▸ **Source extract**:
A LASTING MEMORY
BY CONOR FOLEY / @FOOLISHOTHELLO
It was a Tuesday in February. That day will always hold enormous significance for me for two reasons. Firstly was the game I witnessed, the 2-1 comeback to beat Barcelona.
I had only been watching the sport for a few months at the time; living in the United States I’d never gotten much exposure to it. When the World Cup rolled around the previous summer and I found myself watching every game, I realized I needed to find a club team support. I chose Arsenal for the cool name and for Robin van Persie. Months later, when I saw the Champions League Round of 16 draw, I was excited about the game solely on the strength of the two teams; I’d had no idea about the 2-2 in 2010.
I drove up to my parents’ house to watch the game. My father was on vacation from work at the time and sat down to watch the game with me. I don’t remember much of the first half, just moments.
Messi’s chip going inches wide, Valdes saving against van Persie, Walcott making a darting run at the Barcelona defense. Villa’s goal. I remember the frustration in the second half, the bad free kicks from van Persie and Fabregas. But then Clichy lifted a ball past the Barcelona defense for van Persie, who slammed it past Valdes at the near post. I jumped up to celebrate. I looked at the clock, hoping we could hold on.
Arshavin’s winner is the most enormous memory of Arsenal I have. I’ve watched it so many times I know it by heart, Bendtner passing to Wilshere, Wilshere passing to Fabregas, the ball from Fabregas splitting Barcelona’s defence and releasing Nasri, Nasri’s pullback, Arshavin’s finish. The yell of the commentator, the roar of the crowd. I jumped up to celebrate again.

▸ **Collected data**:
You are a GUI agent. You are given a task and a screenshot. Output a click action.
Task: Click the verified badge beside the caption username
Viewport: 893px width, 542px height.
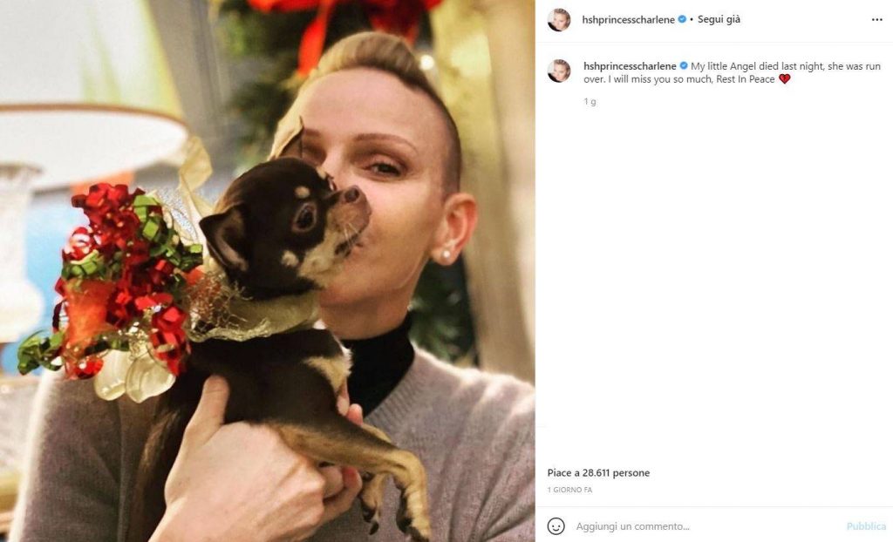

▸ **Required work**:
1. Condense the paragraph of the Arsenal essay that begins "I had only been watching the sport" into a shorter version that keeps its main facts.
2. Return the passage of the Arsenal essay starting with "Arshavin’s winner is" and going on through "to celebrate again.".
The listing has no connection to the Arsenal essay.

▸ **Your written answers**:
1. The writer lived in the United States and had rarely been exposed to the sport, so had only been watching it for a few months. After watching every game of the previous summer's World Cup, the writer decided to support a club and chose Arsenal for its cool name and for Robin van Persie. Months later, the Champions League Round of 16 draw was exciting purely because of the two teams, since the writer had no idea about the 2-2 in 2010.

2.
Arshavin’s winner is the most enormous memory of Arsenal I have. I’ve watched it so many times I know it by heart, Bendtner passing to Wilshere, Wilshere passing to Fabregas, the ball from Fabregas splitting Barcelona’s defence and releasing Nasri, Nasri’s pullback, Arshavin’s finish. The yell of the commentator, the roar of the crowd. I jumped up to celebrate again.